The Ethics Advisor supports our team to carry out research in line with the highest ethical standards and the applicable EU, international, and national law on ethical principles. We are committed to and ensure the respect of important EU values such as respect for human dignity, freedom, democracy, equality, the rule of law, and human rights.
Dr Ron Iphofen
Dr Ron Iphofen FAcSS is an Independent Research Consultant, and a Fellow of the UK Academy of Social Sciences, the Higher Education Academy, and the Royal Society of Medicine. Since retiring as Director of Postgraduate Studies in Health Sciences at Bangor University, he has advised several agencies within the European Commission, and a range of governmental and independent research institutions, including the Social Sciences and Humanities Research Council in Canada, and the National Disability Authority and the Institute of Public Health in Ireland. In addition, he was Vice Chair of the UK Social Research Association and now convenes their Research Ethics Forum.

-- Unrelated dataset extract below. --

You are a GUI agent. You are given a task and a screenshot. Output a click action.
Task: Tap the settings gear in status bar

He has also advised several projects of the European Commission, including the RESPECT project, on pan-European standards in the social sciences, and was recently the principal investigator for the PRO-RES Project, an EU-funded project influencing policy on research ethics and scientific integrity across all non-medical sciences.
Dr Iphofen's books include Ethical Decision Making in Social Research: A Practical Guide, Palgrave Macmillan (2009/2011), and the book series Advances in Research Ethics and Integrity Emerald (2017). Furthermore, he co-edited the SAGE Handbook of Ethics in Qualitative Research (2018) with Martin Tolich, and edited the SPRINGER Nature Handbook of Scientific Research and Integrity (2020). He also co-edited three open-access publications for the PRO-RES Project: Ethical Issues in Covert, Security and Surveillance Research, and Emerald Publishing (2022).